**EXERCISE GOAL:** Reproduce word for word the lines between the one containing "The width and" and the end of the entries below, both inclusive; leave out pictures.

START EXTRACTED MATERIAL

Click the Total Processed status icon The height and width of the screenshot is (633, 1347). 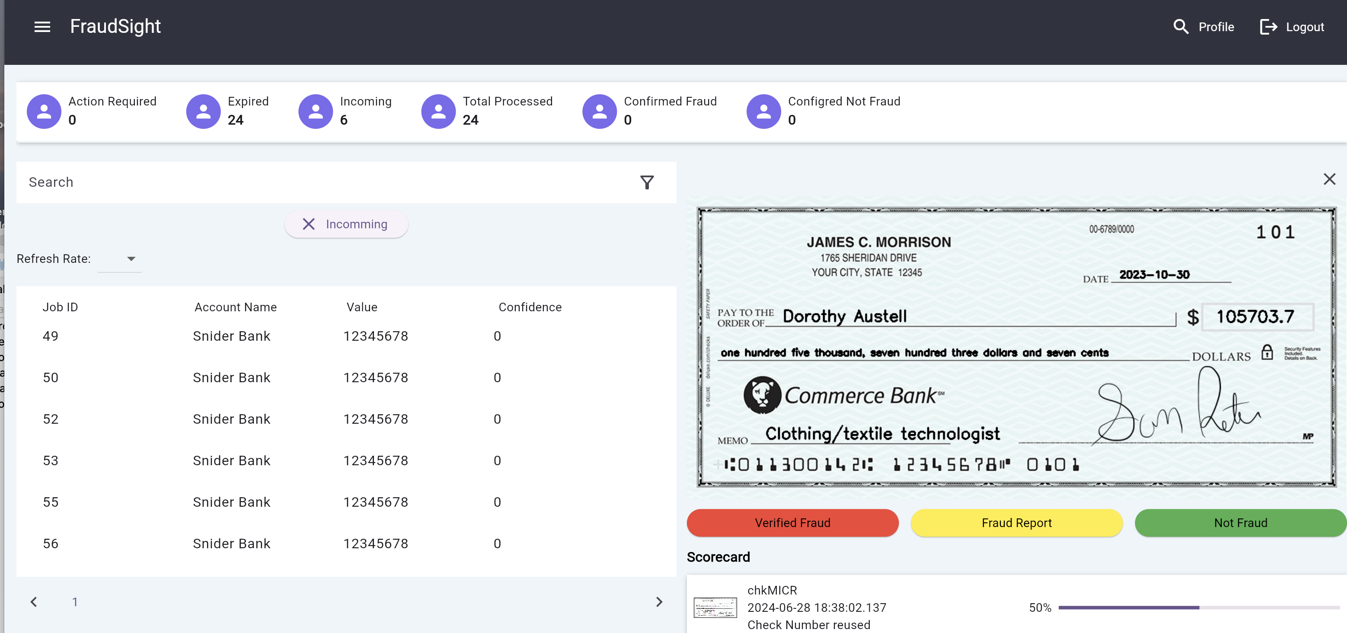click(438, 110)
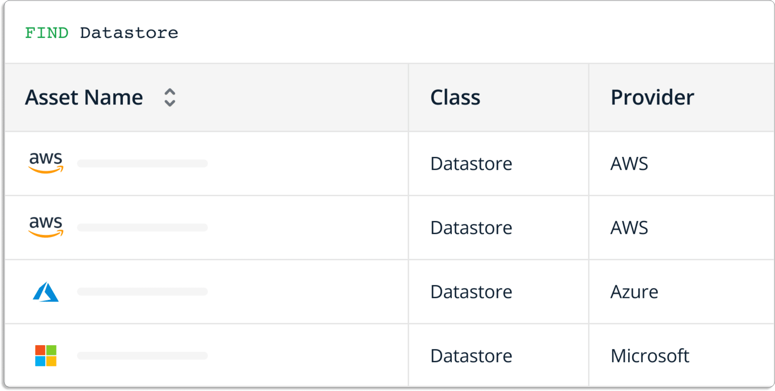775x391 pixels.
Task: Click the AWS logo in first row
Action: click(46, 162)
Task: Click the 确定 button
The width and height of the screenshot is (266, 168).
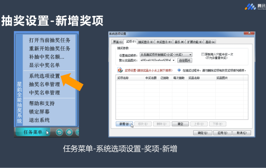Action: pos(203,133)
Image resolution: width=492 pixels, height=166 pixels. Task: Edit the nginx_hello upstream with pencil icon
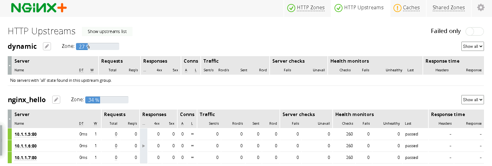[x=56, y=100]
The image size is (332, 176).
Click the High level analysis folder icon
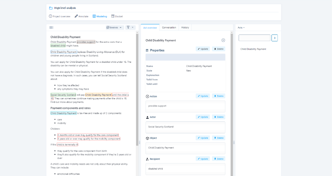click(x=51, y=8)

END EXTRACTED MATERIAL

**RESULT BELOW:**
The width and height of the screenshot is (266, 168).
Action: pos(203,133)
Image resolution: width=492 pixels, height=166 pixels. Task: Edit the nginx_hello upstream with pencil icon
[x=56, y=100]
The image size is (332, 176).
Click the High level analysis folder icon
click(x=51, y=8)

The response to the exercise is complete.